Will ich von mir aus und mit ganzem Herzen die Würde annehmen, die mir verheißen ist?
—
(1) Nachdem die Israeliten unter der Führung von Josua Jericho eingenommen hatten, wurde die Stadt verflucht. Josua sagte, dass derjenige, der die Stadt wieder aufbaut, seinen Erstgeborenen beim Legen des Fundaments und seinen Jüngsten beim Setzen der Tore verlieren würde (Josua 6:26). Diese Verfluchung wurde später im 1. Buch der Könige erwähnt, als Hiel von Bethel Jericho wieder aufbaute und dabei seine Söhne verlor (1. Könige 16:34).

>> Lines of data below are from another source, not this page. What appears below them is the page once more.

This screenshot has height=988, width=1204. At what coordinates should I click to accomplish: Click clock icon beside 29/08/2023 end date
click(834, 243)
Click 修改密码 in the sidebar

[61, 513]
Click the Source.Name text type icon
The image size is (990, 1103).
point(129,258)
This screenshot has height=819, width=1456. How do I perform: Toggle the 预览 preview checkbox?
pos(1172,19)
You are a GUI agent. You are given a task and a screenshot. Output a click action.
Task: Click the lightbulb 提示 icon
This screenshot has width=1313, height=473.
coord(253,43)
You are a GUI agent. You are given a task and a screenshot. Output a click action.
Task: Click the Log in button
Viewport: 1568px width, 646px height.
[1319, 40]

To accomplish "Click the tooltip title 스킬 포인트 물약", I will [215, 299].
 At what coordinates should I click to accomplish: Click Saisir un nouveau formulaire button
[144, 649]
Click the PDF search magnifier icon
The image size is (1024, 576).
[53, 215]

“26 Zu der Zeit schwur Josua und sprach: Verflucht sei der Mann vor dem HERRN, der sich aufmacht und diese Stadt Jericho wieder baut! Wenn er ihren Grund legt, das koste ihn seinen ersten Sohn; wenn er ihre Tore setzt, das koste ihn seinen jüngsten Sohn!”
(Josua 6:26, Lut)
“34 Zur selben Zeit baute Hiel von Beth-El Jericho. Es kostete ihn seinen ersten Sohn, Abiram, da er den Grund legte, und den jüngsten Sohn, Segub, da er die Türen setzte, nach dem Wort des HERRN, das er geredet hatte durch Josua, den Sohn Nuns.”